Chromosomes consist of chromatin, a complex of DNA and histone proteins. They exist in a highly condensed state during mitosis and meiosis, making them visible under a light microscope during metaphase. A standard human karyotype consists of 22 pairs of autosomes and 1 pair of sex chromosomes (XX in females, XY in males). Each chromosome has a short arm (p, for 'petit') and a long arm (q), separated by a primary constriction called the centromere. The position of the centromere classifies chromosomes as metacentric (middle), submetacentric (offset), or acrocentric (near one end). Acrocentric chromosomes (13, 14, 15, 21, 22) have 'satellites' containing ribosomal RNA genes. Telomeres are protective caps at the ends of chromosomes that prevent degradation and fusion. During the cell cycle, chromosomes replicate into two sister chromatids. Errors during meiosis, such as non-disjunction, lead to aneuploidy (e.g., Trisomy 21). Structural abnormalities include translocations, deletions, inversions, and duplications. Balanced translocations may not affect the individual but increase the risk of unbalanced offspring. Understanding chromosomal arrangement is pivotal for prenatal screening and diagnosing hematological malignancies.
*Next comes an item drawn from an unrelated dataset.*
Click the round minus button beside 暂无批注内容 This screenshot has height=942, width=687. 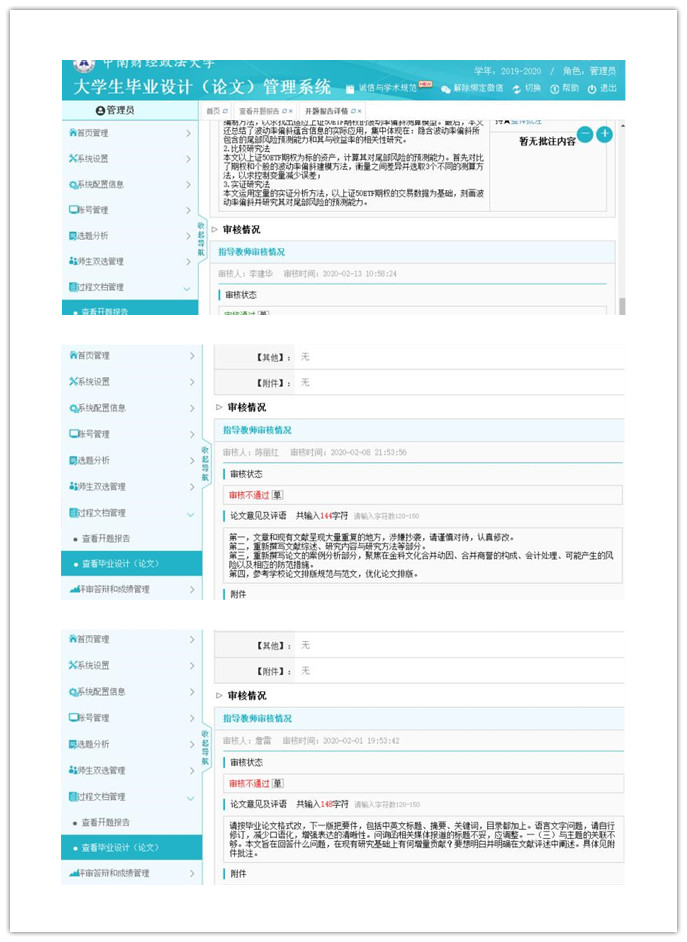pos(586,134)
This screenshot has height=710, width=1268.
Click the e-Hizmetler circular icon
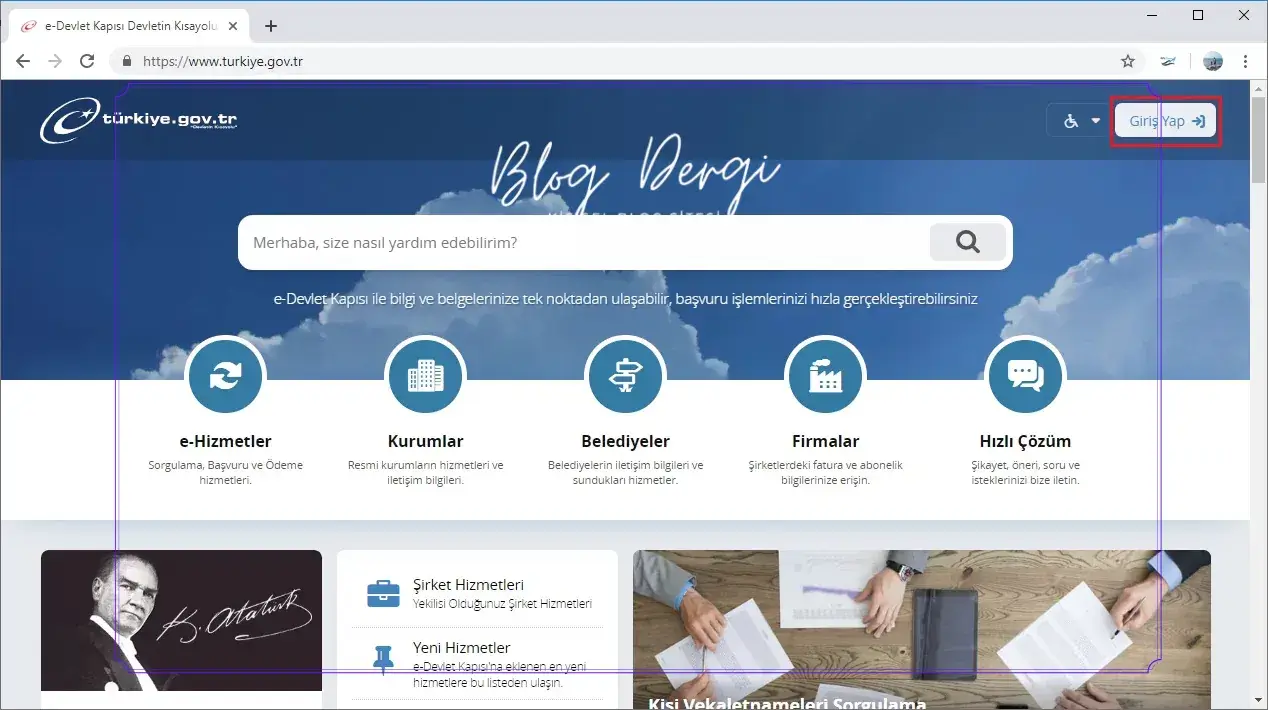click(x=225, y=375)
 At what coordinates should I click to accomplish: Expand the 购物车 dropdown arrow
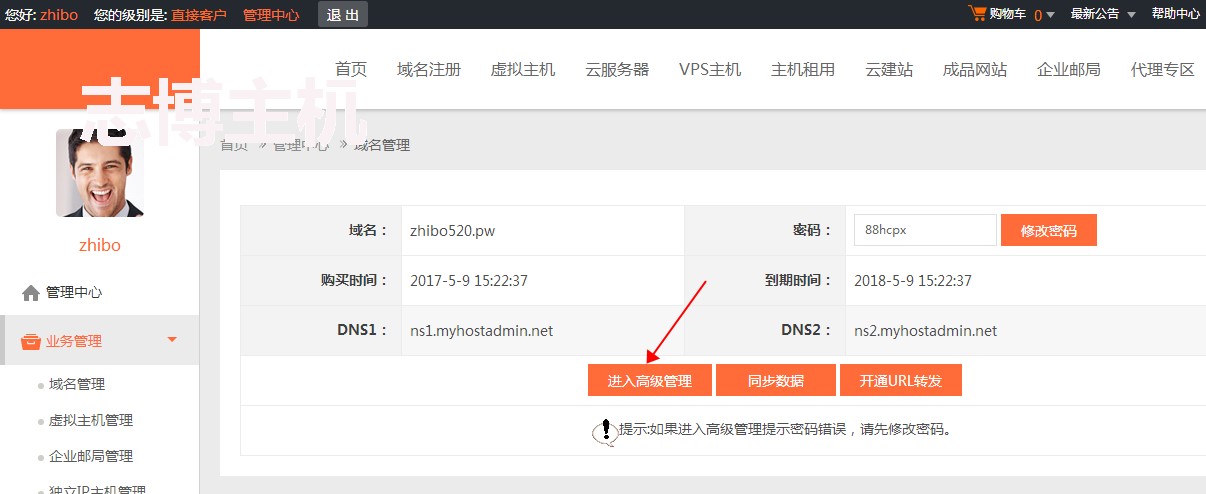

The physical organization of chromosomes is crucial for gene regulation and inheritance. DNA is wound around histone octamers (H2A, H2B, H3, H4) to form nucleosomes. The further coiling of nucleosomes into 30nm fibers and loops allows 2 meters of DNA to fit into a microscopic nucleus. During the S-phase, DNA replicates. In mitosis, sister chromatids are pulled apart to opposite poles. Meiosis involves two divisions: Meiosis I (separation of homologous chromosomes) and Meiosis II (separation of sister chromatids). Meiosis I includes recombination (crossing over), which generates genetic diversity. Errors in these processes result in chromosomal disorders. Numerical abnormalities (aneuploidy) usually arise from non-disjunction. Structural abnormalities arise from chromosome breakage followed by faulty repair. For example, a Robertsonian translocation involves the fusion of the long arms of two acrocentric chromosomes and the loss of the short arms, which is clinically significant in Down's syndrome (roughly 4% of cases).

Chromosomal disorders are a major cause of congenital disabilities and miscarriage. Trisomy 21 (Down's syndrome) is the most common. Others include Trisomy 18 (Edwards) and Trisomy 13 (Patau). Sex chromosome aneuploidies like 45,X (Turner syndrome) and 47,XXY (Klinefelter syndrome) present with growth and fertility issues. Microdeletion syndromes (e.g., 22q11.2 deletion/DiGeorge syndrome) require specialized testing like FISH or CGH microarray. In adult medicine, chromosomal translocations are hallmarks of many cancers, such as the t(9;22) translocation in CML. Clinicians must identify 'red flags' such as dysmorphic features, developmental delay, or recurrent pregnancy loss, which warrant chromosomal investigation.

1. G-banded Karyotype: To look for numerical and large structural changes. 2. Fluorescence In Situ Hybridisation (FISH): To detect specific microdeletions or translocations. 3. Array Comparative Genomic Hybridization (aCGH): The first-line test for developmental delay to detect submicroscopic gains or losses. 4. QF-PCR: Rapid test for Trisomy 13, 18, and 21 during pregnancy.

Management is multidisciplinary. For Trisomy 21, this includes screening for cardiac defects (AVSD), thyroid dysfunction, and hearing loss. For Turner Syndrome, growth hormone and estrogen replacement are used. Genetic counseling is vital for families to discuss recurrence risks, especially in cases of balanced translocations. Definitive 'cure' for chromosomal numbers is not possible; treatment focuses on managing associated complications.